======== Listing ========

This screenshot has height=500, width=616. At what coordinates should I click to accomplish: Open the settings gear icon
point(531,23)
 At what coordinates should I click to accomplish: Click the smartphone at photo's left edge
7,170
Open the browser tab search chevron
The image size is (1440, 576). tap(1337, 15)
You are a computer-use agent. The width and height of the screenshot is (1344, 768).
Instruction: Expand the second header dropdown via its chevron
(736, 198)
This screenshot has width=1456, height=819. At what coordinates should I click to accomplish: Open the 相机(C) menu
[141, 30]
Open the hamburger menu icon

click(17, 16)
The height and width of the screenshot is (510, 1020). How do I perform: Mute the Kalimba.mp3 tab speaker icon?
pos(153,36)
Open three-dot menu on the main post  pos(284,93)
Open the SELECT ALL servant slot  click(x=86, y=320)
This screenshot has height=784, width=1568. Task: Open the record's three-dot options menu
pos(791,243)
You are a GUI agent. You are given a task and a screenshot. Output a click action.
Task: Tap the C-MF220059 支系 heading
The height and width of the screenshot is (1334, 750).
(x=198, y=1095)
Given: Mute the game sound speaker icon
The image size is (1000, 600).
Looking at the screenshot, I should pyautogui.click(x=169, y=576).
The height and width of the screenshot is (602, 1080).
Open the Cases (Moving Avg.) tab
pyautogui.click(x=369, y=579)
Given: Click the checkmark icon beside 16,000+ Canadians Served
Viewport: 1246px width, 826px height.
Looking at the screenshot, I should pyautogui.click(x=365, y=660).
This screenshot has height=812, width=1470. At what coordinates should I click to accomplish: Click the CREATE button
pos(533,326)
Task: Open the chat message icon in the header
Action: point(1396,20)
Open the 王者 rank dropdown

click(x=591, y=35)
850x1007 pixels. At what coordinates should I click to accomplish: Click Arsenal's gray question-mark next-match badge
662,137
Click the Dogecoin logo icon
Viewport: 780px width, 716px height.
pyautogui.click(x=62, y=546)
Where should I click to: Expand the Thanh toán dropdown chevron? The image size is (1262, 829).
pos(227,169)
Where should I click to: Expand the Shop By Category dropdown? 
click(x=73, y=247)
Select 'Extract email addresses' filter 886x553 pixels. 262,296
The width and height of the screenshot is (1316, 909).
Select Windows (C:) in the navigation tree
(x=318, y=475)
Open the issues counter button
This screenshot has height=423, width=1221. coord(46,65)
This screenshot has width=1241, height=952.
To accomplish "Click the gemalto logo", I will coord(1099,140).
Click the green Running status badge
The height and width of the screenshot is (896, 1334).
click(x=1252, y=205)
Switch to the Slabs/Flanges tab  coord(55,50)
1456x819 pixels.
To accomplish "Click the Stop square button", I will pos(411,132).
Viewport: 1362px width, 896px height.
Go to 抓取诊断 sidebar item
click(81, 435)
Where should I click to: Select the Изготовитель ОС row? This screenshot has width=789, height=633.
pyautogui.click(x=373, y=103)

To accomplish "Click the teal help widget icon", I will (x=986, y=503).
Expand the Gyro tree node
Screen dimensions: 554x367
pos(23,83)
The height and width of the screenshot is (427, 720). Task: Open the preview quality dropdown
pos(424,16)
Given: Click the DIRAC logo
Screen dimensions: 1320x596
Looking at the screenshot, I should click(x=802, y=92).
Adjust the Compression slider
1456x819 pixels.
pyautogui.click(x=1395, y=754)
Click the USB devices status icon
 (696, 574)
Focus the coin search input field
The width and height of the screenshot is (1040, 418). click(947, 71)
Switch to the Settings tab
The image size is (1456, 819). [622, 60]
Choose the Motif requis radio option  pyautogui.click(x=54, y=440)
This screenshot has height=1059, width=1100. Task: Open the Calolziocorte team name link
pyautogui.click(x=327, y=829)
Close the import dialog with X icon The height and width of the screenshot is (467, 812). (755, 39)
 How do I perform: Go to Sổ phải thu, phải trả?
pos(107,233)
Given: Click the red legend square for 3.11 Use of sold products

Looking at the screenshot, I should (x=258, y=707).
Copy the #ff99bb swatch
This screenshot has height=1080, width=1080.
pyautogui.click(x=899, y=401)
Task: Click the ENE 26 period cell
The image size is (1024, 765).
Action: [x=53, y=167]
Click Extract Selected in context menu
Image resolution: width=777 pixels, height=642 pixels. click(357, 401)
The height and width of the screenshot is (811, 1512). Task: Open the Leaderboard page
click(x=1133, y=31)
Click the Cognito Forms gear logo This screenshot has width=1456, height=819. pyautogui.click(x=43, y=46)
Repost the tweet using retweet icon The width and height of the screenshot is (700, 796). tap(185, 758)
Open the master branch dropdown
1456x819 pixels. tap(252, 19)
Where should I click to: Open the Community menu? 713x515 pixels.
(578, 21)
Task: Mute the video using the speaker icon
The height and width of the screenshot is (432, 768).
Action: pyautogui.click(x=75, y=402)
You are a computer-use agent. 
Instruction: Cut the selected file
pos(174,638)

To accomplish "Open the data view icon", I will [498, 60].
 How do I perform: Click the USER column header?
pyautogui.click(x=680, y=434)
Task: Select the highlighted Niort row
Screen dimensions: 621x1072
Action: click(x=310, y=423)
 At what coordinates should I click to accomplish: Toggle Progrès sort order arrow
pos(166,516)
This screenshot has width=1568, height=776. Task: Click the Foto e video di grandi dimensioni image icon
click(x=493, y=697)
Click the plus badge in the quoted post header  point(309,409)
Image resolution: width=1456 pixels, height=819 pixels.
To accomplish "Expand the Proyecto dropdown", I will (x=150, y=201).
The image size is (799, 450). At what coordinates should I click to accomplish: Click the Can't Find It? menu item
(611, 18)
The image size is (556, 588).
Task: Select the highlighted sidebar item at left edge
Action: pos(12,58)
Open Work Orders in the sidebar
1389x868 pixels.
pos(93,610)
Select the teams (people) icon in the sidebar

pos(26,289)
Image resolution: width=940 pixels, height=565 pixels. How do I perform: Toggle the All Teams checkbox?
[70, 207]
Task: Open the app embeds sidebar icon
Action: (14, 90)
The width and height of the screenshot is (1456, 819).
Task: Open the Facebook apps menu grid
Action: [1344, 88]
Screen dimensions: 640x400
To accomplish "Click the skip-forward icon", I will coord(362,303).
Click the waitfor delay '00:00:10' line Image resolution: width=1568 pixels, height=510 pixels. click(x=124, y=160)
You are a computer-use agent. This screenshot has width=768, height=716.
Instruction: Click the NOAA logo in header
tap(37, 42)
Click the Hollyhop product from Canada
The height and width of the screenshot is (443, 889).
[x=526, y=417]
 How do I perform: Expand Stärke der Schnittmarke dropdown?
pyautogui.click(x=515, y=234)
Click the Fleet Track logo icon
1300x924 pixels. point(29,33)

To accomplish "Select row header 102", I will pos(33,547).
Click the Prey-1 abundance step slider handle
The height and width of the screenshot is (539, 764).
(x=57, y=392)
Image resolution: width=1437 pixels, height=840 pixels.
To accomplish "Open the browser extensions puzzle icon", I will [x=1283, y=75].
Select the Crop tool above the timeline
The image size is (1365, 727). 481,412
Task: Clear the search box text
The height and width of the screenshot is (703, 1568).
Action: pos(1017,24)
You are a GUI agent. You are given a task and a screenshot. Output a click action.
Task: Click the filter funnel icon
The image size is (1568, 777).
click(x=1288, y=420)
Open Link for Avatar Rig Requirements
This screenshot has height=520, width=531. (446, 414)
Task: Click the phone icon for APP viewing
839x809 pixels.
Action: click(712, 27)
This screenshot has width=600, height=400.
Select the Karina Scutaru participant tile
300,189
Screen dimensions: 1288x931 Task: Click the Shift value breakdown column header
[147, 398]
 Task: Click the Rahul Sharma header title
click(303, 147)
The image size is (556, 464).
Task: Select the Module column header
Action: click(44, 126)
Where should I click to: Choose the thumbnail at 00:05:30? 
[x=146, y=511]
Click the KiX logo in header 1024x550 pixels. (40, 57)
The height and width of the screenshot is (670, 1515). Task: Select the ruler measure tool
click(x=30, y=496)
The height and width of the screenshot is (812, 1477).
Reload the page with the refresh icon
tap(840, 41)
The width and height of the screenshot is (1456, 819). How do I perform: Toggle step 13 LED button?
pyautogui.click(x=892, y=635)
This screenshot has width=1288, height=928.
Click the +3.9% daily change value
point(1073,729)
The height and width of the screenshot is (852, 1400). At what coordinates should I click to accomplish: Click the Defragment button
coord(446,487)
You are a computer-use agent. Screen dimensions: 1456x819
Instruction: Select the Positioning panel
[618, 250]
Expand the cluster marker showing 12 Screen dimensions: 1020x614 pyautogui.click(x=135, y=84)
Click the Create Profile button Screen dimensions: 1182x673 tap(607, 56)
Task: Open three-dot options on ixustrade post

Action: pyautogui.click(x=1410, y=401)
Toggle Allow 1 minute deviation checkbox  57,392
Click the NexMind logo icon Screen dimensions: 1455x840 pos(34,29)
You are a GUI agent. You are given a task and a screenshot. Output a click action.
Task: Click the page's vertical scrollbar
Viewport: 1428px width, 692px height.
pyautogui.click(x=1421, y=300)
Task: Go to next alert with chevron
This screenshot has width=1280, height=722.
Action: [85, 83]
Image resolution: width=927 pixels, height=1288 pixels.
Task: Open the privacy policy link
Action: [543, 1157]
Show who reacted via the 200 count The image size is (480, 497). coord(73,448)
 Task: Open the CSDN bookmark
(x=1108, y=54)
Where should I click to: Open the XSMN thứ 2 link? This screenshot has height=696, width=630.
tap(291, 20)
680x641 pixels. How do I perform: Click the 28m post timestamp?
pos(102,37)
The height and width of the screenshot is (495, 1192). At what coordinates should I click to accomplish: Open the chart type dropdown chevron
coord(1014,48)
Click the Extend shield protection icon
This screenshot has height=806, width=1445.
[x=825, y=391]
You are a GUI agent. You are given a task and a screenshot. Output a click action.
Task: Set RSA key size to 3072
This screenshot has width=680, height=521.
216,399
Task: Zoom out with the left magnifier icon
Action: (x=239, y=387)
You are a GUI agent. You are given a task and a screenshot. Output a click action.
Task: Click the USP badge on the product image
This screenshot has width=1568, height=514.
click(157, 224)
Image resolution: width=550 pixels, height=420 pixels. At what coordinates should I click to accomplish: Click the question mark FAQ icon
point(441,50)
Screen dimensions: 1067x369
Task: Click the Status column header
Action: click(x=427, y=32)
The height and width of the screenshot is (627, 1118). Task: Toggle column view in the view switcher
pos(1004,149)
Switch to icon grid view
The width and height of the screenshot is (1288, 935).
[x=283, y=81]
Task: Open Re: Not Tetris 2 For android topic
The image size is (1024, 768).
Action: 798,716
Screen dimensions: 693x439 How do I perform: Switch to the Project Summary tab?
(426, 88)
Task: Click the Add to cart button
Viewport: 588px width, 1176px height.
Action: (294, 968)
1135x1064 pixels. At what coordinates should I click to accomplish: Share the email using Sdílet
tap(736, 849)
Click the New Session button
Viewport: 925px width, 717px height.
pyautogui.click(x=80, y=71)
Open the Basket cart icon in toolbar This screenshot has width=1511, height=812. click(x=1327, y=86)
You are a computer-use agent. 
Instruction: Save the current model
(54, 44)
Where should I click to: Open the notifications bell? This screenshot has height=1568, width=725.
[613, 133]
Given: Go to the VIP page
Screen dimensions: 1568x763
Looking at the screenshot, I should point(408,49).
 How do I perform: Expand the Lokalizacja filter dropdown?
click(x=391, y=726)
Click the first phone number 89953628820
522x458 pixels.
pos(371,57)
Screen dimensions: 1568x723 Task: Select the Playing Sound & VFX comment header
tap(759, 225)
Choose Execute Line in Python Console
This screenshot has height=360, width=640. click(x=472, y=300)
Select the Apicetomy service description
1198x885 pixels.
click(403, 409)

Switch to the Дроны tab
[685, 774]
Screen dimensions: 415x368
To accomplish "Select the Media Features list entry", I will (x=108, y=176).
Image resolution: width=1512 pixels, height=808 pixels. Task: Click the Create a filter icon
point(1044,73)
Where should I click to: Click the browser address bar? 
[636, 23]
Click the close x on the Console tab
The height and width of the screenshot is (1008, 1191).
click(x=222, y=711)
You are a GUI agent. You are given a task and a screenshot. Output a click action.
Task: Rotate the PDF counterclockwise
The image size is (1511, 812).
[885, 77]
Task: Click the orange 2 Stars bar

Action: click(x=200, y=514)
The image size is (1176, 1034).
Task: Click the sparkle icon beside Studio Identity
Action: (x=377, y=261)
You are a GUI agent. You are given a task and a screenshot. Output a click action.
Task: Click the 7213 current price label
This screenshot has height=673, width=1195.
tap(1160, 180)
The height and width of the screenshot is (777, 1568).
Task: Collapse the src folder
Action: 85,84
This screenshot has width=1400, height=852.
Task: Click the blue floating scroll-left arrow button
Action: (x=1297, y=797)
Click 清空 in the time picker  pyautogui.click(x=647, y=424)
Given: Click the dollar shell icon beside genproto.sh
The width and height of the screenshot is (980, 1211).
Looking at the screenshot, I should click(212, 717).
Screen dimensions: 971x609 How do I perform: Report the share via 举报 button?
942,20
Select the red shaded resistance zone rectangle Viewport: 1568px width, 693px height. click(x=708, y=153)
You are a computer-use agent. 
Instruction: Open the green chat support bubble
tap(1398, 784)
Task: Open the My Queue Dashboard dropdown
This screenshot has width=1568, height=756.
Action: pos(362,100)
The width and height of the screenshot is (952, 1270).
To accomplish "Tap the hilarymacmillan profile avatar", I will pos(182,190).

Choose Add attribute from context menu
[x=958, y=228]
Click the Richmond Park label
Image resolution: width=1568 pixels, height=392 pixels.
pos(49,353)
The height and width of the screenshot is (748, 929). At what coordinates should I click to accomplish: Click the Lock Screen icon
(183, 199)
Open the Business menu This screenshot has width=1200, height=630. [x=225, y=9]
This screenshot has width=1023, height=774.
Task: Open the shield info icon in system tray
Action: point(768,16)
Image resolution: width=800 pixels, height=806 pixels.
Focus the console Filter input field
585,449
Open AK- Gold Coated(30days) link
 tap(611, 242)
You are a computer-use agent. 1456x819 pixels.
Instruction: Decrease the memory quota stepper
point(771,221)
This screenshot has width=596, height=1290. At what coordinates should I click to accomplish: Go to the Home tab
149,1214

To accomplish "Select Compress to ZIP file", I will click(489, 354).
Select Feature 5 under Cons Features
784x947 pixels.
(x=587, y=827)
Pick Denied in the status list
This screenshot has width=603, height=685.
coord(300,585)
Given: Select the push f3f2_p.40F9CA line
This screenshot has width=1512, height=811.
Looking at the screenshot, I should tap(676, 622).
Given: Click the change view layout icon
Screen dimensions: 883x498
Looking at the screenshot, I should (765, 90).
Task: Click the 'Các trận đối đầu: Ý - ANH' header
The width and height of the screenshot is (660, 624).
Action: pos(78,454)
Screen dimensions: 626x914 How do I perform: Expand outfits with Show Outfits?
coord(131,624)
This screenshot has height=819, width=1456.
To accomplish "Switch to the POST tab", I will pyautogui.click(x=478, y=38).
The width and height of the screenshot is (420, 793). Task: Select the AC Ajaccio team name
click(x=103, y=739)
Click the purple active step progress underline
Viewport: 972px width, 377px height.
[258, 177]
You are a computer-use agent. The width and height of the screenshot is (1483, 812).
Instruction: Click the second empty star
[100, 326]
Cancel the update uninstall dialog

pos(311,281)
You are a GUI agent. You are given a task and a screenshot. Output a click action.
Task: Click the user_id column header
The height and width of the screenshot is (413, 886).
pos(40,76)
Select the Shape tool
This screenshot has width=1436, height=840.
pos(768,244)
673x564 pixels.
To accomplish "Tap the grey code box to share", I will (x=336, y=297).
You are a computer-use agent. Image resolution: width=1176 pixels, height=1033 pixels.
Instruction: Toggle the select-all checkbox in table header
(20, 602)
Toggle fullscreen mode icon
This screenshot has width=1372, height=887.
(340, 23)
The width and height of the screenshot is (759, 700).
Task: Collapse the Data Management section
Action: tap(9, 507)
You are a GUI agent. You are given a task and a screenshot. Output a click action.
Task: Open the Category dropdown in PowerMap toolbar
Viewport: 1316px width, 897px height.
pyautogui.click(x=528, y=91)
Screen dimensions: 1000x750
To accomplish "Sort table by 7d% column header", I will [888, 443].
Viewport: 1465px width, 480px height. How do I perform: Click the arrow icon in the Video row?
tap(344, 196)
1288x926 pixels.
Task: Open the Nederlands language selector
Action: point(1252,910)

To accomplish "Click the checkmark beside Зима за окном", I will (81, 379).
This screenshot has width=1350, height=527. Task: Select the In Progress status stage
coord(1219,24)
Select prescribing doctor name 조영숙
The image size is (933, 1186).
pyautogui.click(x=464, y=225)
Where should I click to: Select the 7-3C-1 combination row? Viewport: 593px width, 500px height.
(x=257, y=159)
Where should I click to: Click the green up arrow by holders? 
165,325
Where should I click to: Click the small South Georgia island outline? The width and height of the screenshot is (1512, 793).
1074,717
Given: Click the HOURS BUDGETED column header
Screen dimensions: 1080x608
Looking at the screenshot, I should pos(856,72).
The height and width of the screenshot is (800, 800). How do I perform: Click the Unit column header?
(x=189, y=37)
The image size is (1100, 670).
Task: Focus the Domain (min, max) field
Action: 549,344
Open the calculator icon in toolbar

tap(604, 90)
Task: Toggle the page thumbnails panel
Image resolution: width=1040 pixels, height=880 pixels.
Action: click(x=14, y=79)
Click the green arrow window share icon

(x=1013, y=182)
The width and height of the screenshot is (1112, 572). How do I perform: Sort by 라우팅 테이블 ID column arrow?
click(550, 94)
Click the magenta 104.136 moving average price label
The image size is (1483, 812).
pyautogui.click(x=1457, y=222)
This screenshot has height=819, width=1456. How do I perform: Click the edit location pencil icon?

========

▶ Instructions to follow
Copy out the items above word for word, starting at the line that contains "Open the master branch dropdown" and stopping after the line that contains "Action: pyautogui.click(x=75, y=402)".

▶ Completed task
Open the master branch dropdown
1456x819 pixels. tap(252, 19)
Where should I click to: Open the Community menu? 713x515 pixels.
(578, 21)
Task: Mute the video using the speaker icon
The height and width of the screenshot is (432, 768).
Action: pyautogui.click(x=75, y=402)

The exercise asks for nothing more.